The thing is this, about twenty students packed into this rickety red school bus, the school color, and I remember that it got bought with green stamps in a high school wide drive my older brother got involved with as a student in the same high school. Never been on a school bus and did not realize how shaky and noisy one of these things were along with their tight little seats.

The first ten students got dropped off somewhere along the way, which I do not remember in terms of geography or architecture. The longer ride down Broad Street was a mystery ride to me. Along the way, some kid mentioned that those buildings were Temple University and soon afterward we were in a dark alley of a street one block over west of Broad. Then into some very basic building, the smell of pine oil hitting my nostrils as we entered. It the smell of pine oil that was one of all institutions or schools and was a normal smell to me in such places.

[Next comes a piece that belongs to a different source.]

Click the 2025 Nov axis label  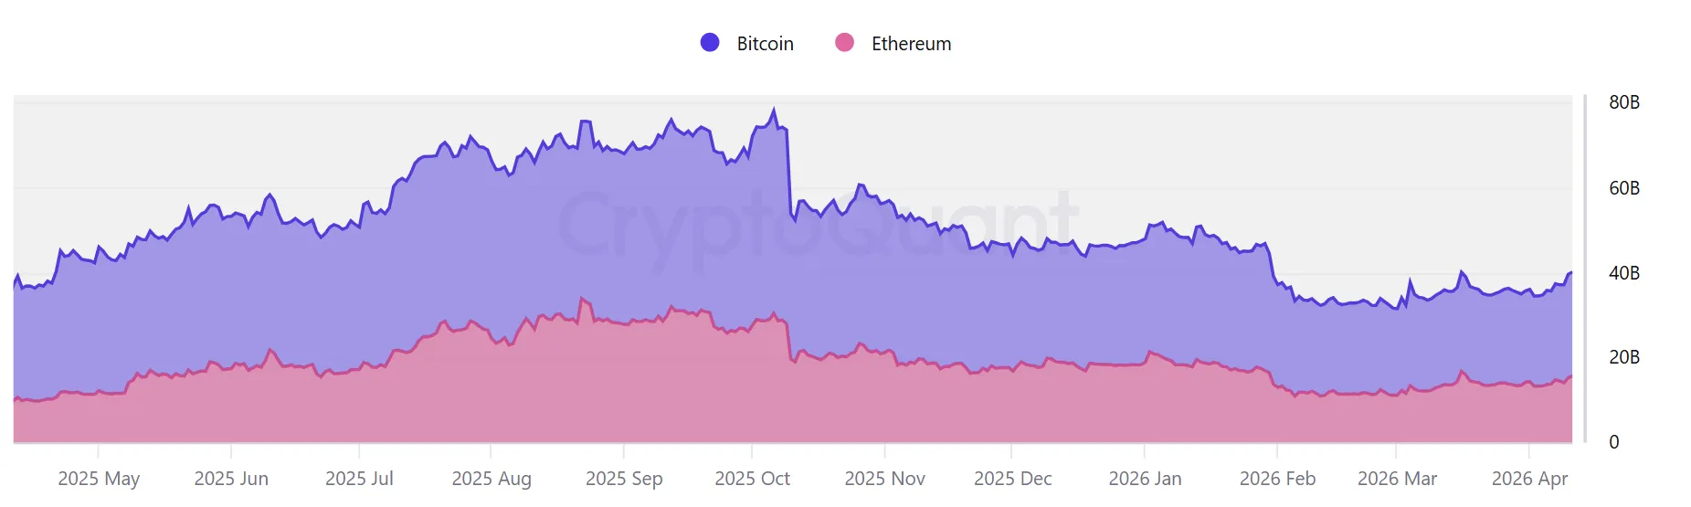click(x=884, y=479)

Never saw the front of the school and the thing is that this was a poor parish. One could tell. The school over a basement had four classrooms on two floors above that basement and in retrospect I cannot remember any windows. Light was from florescent lighting above. The four classrooms taught grades 1-8 or maybe 1-6. Which meant that at the very least, two grades shared a classroom which meant a lot of down time for half the class in reading or writing assignments as the other half learned at their level.  Like the old fashioned one room school houses in rural America and colonial America etc.

I had not been able to document my experience back then. In my mind, I thought the school was "Saint James". But in retrospect I think I was talking or assigned to my tasks in the school by a Sister Saint James and or Sister James, an Afro-American nun in her late twenties and or early thirties. That after a semester of tutoring on Thursday afternoon, Sister James I will call her, announced that the school was closing. To which I optimistically asked if they were moving into a new school. To which she said no. The school was closing. I was not too up on social issues. One of the articles on the closing of St. Peter Claver Parish mentions that black Catholic Churches suffered in the wake of the Civil Rights movement, no doubt implying that Black Catholics no longer needed to be segregated per say, whatever.

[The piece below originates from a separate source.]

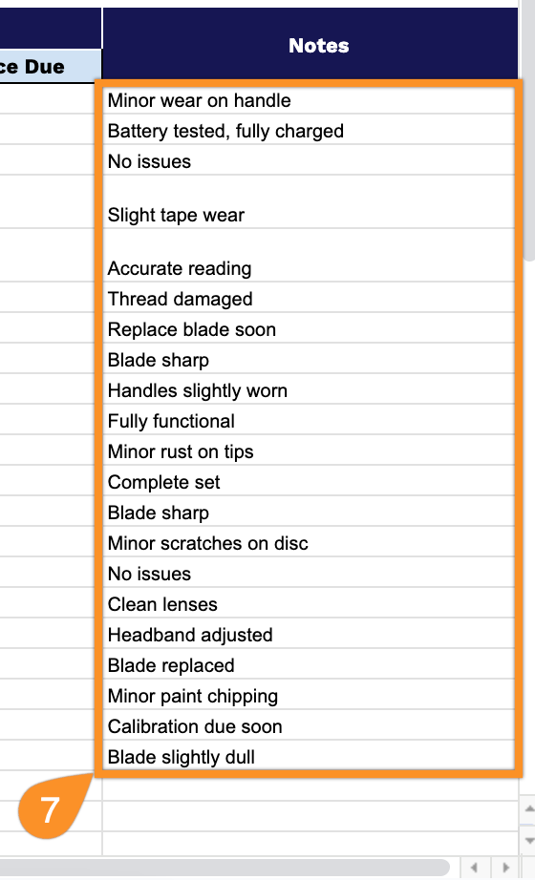
Task: Click the vertical scroll up arrow
Action: [x=529, y=809]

My memory thing conflicted with the fact that "Sister James" was black. That I knew that the order of nuns Mother Katherine Drexel founded to teach the Native "Indian" and "Colored" population had no, and accepted no applicants from those demographic communities in its early days. This was another factor in trying to piece together where exactly did I tutor in 1967.

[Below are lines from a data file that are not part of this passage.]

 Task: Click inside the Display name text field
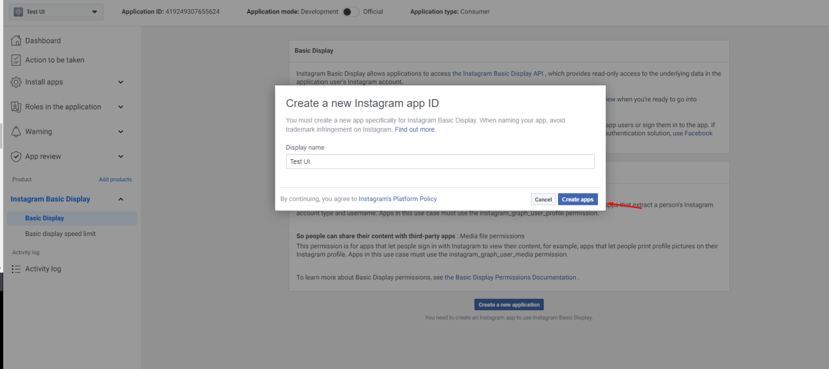(x=440, y=161)
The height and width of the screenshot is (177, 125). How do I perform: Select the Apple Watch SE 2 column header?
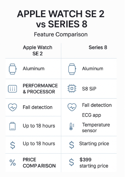click(38, 50)
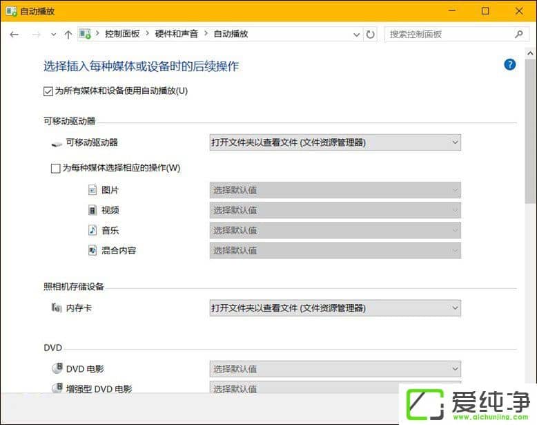This screenshot has width=537, height=425.
Task: Click the search magnifier icon
Action: tap(518, 34)
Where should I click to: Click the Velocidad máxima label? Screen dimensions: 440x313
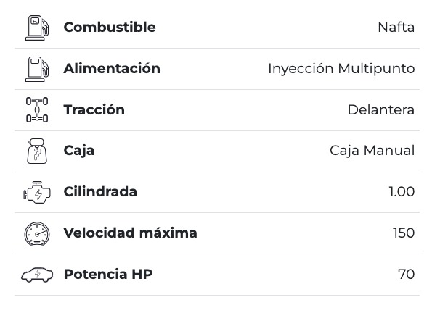131,233
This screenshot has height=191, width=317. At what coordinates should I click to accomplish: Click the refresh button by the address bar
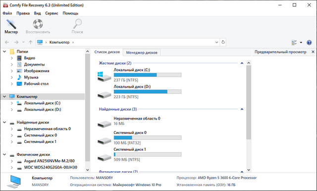tap(223, 42)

I recently finally found an article in the online version (new?) of the Catholic Standard and Times regarding the dedication date of the Annex built for Northeast Catholic High for boys in the 1960s. I still went, with search words like north broad street or black school etc and could find no hits on that site, its existence and sadly no mention of its closing in June 1967.

But after the use of maps and using the Philly History photos of the recycled church at 712 N. Broad Street, first Presbyterian from 1878, Roman Catholic from 1910-1972 and lately Baptist, that the RC church of Our Lady of Blessed Sacrament sent me searching for a school which through the process was four rooms tacked onto the back of an old brownstone mansion (convent) and side yard (school yard?) of the Mission Convent of Mother Drexel's Sisters of the Blessed Sacrament pictured above from a side angle.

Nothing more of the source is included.